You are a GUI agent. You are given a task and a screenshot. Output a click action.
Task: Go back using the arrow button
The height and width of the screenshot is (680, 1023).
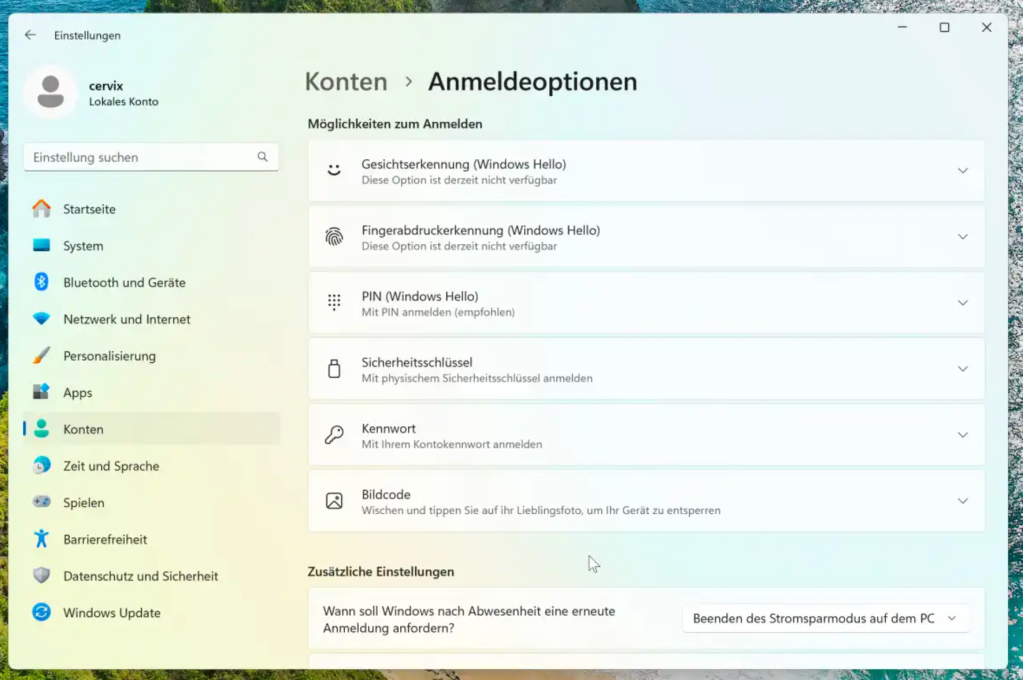[x=29, y=34]
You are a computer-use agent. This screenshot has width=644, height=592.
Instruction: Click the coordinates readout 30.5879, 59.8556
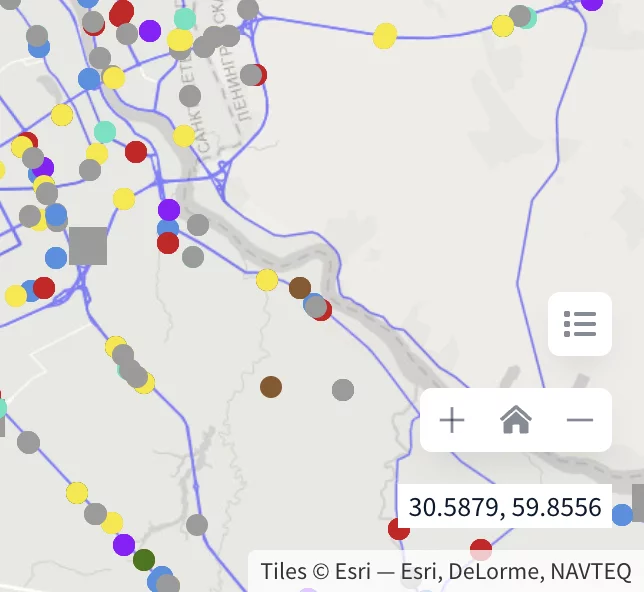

########

Task: Without including the pictures, copy all of the data exactly.

Reply:
You are a GUI agent. You are given a task and a screenshot. Output a click action.
Task: Go back using the arrow button
The height and width of the screenshot is (680, 1023).
[x=29, y=34]
You are a computer-use agent. This screenshot has width=644, height=592.
Instruction: Click the coordinates readout 30.5879, 59.8556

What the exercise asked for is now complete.